[Excerpt to read — start]

Third, we work very closely with our universities. A lot of people don’t realize that there are 14 colleges in Upper Manhattan alone. 

Finally, we want to make sure the people in our community sees connectivity as an economic driver and not just something interesting coming out of Silicon Valley—these are the tools we all need to move forward in this era.

How does connectivity impact workforce development? What are the outcomes for communities and individuals?

Here in New York, the unemployment rate before COVID-19 was something people were really proud of—it was around 4 or 4.5%. But even at that time, the rate was double in Upper Manhattan, at 8, 9, even 10%. You can pull this thread further when you look at connectivity rates. In downtown NYC, home connectivity is at 90%. Uptown, it’s 60%. They can’t afford it. 

If you don’t have a connection, how do you get a job these days? How can you travel? How can you find educational opportunities? You’re looking at a community of people who’ve never had an Amazon box delivered to their door. They have to walk to the store with a basket and walk back home with that basket. There’s something wrong with that whole picture, and it impacts workforce outcomes.

[Excerpt to read — finish]
[Given information — start]

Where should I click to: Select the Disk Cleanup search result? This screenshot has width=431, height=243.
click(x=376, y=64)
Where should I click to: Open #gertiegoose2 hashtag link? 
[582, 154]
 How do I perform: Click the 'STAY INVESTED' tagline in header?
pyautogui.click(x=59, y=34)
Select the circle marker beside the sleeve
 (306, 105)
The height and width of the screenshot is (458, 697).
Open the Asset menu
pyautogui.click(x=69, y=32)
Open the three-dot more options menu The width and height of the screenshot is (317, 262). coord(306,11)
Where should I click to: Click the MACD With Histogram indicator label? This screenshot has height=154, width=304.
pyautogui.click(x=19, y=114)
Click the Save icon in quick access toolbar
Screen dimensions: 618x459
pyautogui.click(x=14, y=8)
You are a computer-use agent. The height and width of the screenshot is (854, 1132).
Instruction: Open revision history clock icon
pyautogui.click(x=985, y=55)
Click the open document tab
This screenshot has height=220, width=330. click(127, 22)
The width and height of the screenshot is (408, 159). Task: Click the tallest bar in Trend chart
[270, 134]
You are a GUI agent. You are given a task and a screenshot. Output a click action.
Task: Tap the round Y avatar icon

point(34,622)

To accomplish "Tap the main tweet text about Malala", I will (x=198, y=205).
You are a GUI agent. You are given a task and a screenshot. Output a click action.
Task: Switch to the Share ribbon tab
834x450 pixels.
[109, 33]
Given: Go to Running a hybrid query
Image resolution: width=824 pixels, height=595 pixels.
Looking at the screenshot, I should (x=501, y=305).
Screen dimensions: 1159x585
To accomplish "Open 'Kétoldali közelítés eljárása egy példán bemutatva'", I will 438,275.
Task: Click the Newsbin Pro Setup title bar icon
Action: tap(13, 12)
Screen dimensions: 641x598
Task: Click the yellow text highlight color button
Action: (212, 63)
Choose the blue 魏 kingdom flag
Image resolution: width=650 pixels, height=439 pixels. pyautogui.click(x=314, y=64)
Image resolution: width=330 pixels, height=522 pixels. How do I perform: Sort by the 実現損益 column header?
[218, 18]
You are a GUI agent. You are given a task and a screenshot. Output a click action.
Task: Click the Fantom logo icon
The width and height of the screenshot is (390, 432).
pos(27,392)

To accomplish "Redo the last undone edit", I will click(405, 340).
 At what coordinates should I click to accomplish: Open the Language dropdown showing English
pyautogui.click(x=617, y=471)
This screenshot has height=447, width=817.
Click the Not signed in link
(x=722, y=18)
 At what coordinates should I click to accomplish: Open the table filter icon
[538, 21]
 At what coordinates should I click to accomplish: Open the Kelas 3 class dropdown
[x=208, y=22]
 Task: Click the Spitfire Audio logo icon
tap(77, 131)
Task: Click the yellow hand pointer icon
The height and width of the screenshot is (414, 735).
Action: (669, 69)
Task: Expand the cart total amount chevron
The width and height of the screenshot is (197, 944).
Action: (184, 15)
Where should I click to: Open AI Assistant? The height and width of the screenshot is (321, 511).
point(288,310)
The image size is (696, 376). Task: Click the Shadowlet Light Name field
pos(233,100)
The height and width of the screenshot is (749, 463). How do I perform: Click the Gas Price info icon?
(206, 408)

[Given information — finish]

[What is required] In the excerpt on connectivity in Upper Manhattan, what is the home connectivity rate uptown?

[Worked solution] It is 60%.